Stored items
───
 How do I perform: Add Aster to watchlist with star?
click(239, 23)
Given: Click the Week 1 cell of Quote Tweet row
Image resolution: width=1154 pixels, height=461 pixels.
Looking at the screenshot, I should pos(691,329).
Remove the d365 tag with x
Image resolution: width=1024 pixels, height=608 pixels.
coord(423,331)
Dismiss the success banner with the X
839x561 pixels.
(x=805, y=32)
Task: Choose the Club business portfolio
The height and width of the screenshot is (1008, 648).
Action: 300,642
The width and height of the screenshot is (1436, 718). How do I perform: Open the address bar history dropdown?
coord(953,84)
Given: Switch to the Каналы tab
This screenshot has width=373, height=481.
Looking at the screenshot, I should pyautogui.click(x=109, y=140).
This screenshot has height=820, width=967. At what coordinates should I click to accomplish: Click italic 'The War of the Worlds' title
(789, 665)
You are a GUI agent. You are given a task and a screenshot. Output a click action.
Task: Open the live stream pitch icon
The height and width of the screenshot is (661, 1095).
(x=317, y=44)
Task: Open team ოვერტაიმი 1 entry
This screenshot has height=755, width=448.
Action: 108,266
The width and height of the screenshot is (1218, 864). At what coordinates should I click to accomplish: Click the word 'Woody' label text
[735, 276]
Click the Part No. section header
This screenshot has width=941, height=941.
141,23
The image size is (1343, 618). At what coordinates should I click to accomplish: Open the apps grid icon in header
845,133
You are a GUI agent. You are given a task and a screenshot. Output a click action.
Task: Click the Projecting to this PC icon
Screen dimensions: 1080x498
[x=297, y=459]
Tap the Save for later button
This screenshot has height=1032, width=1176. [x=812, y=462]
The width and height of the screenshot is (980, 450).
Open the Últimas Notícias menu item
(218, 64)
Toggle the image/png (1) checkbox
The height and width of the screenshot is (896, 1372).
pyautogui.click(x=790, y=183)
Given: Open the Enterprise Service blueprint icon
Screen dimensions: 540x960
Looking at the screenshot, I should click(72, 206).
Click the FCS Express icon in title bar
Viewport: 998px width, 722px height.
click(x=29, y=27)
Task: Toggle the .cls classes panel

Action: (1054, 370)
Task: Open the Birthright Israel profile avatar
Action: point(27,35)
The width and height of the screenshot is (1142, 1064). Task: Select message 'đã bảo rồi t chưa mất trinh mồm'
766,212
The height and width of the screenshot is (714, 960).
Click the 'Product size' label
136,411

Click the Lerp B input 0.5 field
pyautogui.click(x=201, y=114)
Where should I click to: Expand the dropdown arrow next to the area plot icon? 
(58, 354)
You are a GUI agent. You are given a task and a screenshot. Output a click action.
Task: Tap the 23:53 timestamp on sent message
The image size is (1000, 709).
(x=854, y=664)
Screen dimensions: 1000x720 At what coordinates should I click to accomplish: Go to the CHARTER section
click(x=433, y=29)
───
YOUR GOAL: The records above need to be retyped in full, exactly as they stand.

SOLUTION TO THE EXERCISE:
 How do I perform: Add Aster to watchlist with star?
click(239, 23)
Given: Click the Week 1 cell of Quote Tweet row
Image resolution: width=1154 pixels, height=461 pixels.
Looking at the screenshot, I should pos(691,329).
Remove the d365 tag with x
Image resolution: width=1024 pixels, height=608 pixels.
coord(423,331)
Dismiss the success banner with the X
839x561 pixels.
(x=805, y=32)
Task: Choose the Club business portfolio
The height and width of the screenshot is (1008, 648).
Action: 300,642
The width and height of the screenshot is (1436, 718). How do I perform: Open the address bar history dropdown?
coord(953,84)
Given: Switch to the Каналы tab
This screenshot has width=373, height=481.
Looking at the screenshot, I should pyautogui.click(x=109, y=140).
This screenshot has height=820, width=967. At what coordinates should I click to accomplish: Click italic 'The War of the Worlds' title
(789, 665)
You are a GUI agent. You are given a task and a screenshot. Output a click action.
Task: Open the live stream pitch icon
The height and width of the screenshot is (661, 1095).
(x=317, y=44)
Task: Open team ოვერტაიმი 1 entry
This screenshot has height=755, width=448.
Action: 108,266
The width and height of the screenshot is (1218, 864). At what coordinates should I click to accomplish: Click the word 'Woody' label text
[735, 276]
Click the Part No. section header
This screenshot has width=941, height=941.
141,23
The image size is (1343, 618). At what coordinates should I click to accomplish: Open the apps grid icon in header
845,133
You are a GUI agent. You are given a task and a screenshot. Output a click action.
Task: Click the Projecting to this PC icon
Screen dimensions: 1080x498
[x=297, y=459]
Tap the Save for later button
This screenshot has height=1032, width=1176. [x=812, y=462]
The width and height of the screenshot is (980, 450).
Open the Últimas Notícias menu item
(218, 64)
Toggle the image/png (1) checkbox
The height and width of the screenshot is (896, 1372).
pyautogui.click(x=790, y=183)
Given: Open the Enterprise Service blueprint icon
Screen dimensions: 540x960
Looking at the screenshot, I should click(72, 206).
Click the FCS Express icon in title bar
Viewport: 998px width, 722px height.
click(x=29, y=27)
Task: Toggle the .cls classes panel

Action: (1054, 370)
Task: Open the Birthright Israel profile avatar
Action: point(27,35)
The width and height of the screenshot is (1142, 1064). Task: Select message 'đã bảo rồi t chưa mất trinh mồm'
766,212
The height and width of the screenshot is (714, 960).
Click the 'Product size' label
136,411

Click the Lerp B input 0.5 field
pyautogui.click(x=201, y=114)
Where should I click to: Expand the dropdown arrow next to the area plot icon? 
(58, 354)
You are a GUI agent. You are given a task and a screenshot. Output a click action.
Task: Tap the 23:53 timestamp on sent message
The image size is (1000, 709).
(x=854, y=664)
Screen dimensions: 1000x720 At what coordinates should I click to accomplish: Go to the CHARTER section
click(x=433, y=29)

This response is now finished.